Keywords: Bacteriological, Physico-chemical parameters, Drinking water, Water quality, Water source.
Received: 21 May 2019 / Revised: 26 June 2019 / Accepted: 29 July 2019/ Published: 6 September 2019
This study contributes to the existing literature on the quality of drinking water in different sources.
Water is an essential component for life on Earth, which contains minerals extremely important in human nutrition (Versari et al., 2002). Water is an invaluable resource to man and living things, essential for the sustenance of life (Al Nahyan, 2012). The quality of drinking water is a powerful environmental determinant of health (WHO, 2010). Increasing population and urbanization make it difficult for governments around the world to meet the increasing demand for portable drinking water. Most municipal and industrial wastes contain organic solids, trace heavy metals, salts, bacteria, viruses, other microorganisms and sediment. Drinking water can be polluted by wastes from both natural and anthropogenic sources, causing variations in biological, and chemical and physical parameters (Isikwue et al., 2011).
Wastewater is characterized in terms of its physical, chemical, and biological composition (Tchobanoglous et al., 2003). Several studies have confirmed that water-related diseases not only remain a leading cause of morbidity and mortality worldwide but that the spectrum of diseases is expanding and the incidence of many water-related microbial disease is increasing WHO (2003). Diarrhea remains a major killer in children and it is estimated that 80% of all illness in developing countries is related to water and sanitation; and that 15% of all child deaths under the age of 5 years in developing countries results from diarrheal diseases (WHO, 2004).
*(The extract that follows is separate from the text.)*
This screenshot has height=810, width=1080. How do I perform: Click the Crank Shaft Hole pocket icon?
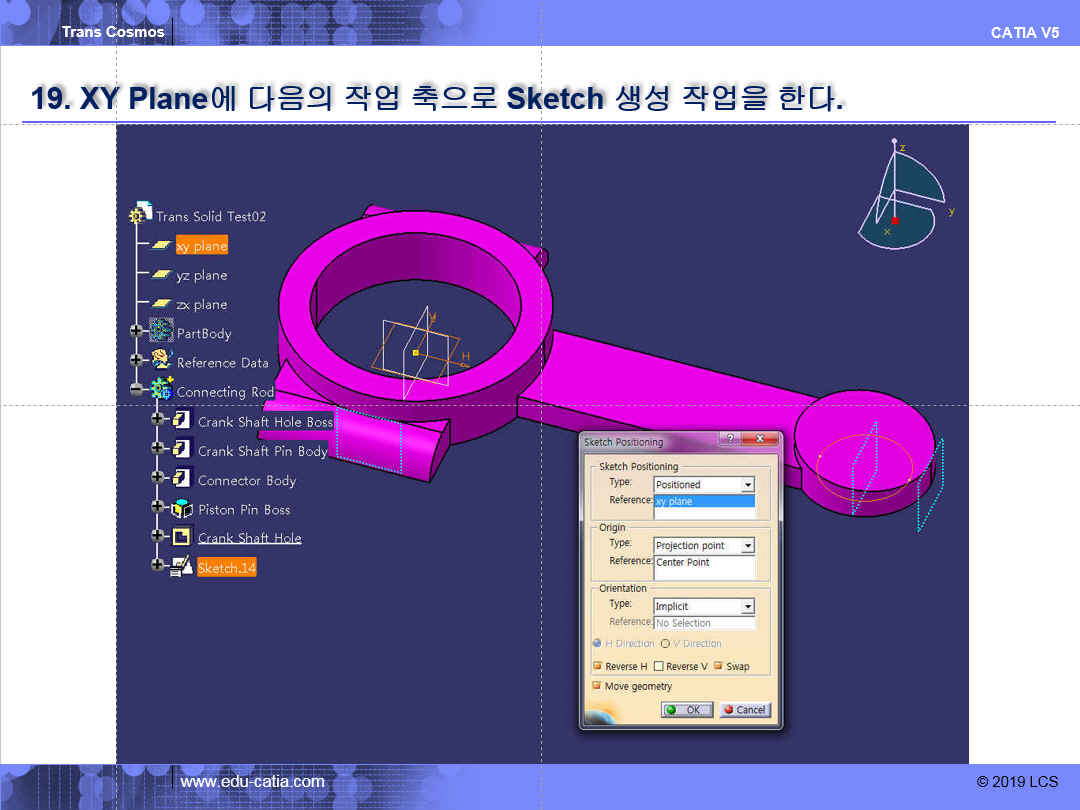click(182, 538)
Well water can be polluted by wastes from both natural and anthropogenic sources, causing variations in biological, and chemical and physical parameters (Isikwue et al., 2011). Contamination join well water supplies by direct injection through wells, by percolation of liquid from soluble solid at surface, by broken sewer lines, seepage from waste lagoons, infiltration of polluted surface streams, irrigation return waters, inter aquifer linkages, leachates from landfills, septic tank effluents, and up welling of salt water in to fresh water aquifers. Ground water is usually high quality and consumed without treatment in many developing countries (WHO, 2003). However, recent studies shown that underground water sources and aquifers in urban area and their surrounding contains facial coliforms (Tamiru et al., 2005) and it is reported that 30% of illness in developing countries is related to water and sanitation.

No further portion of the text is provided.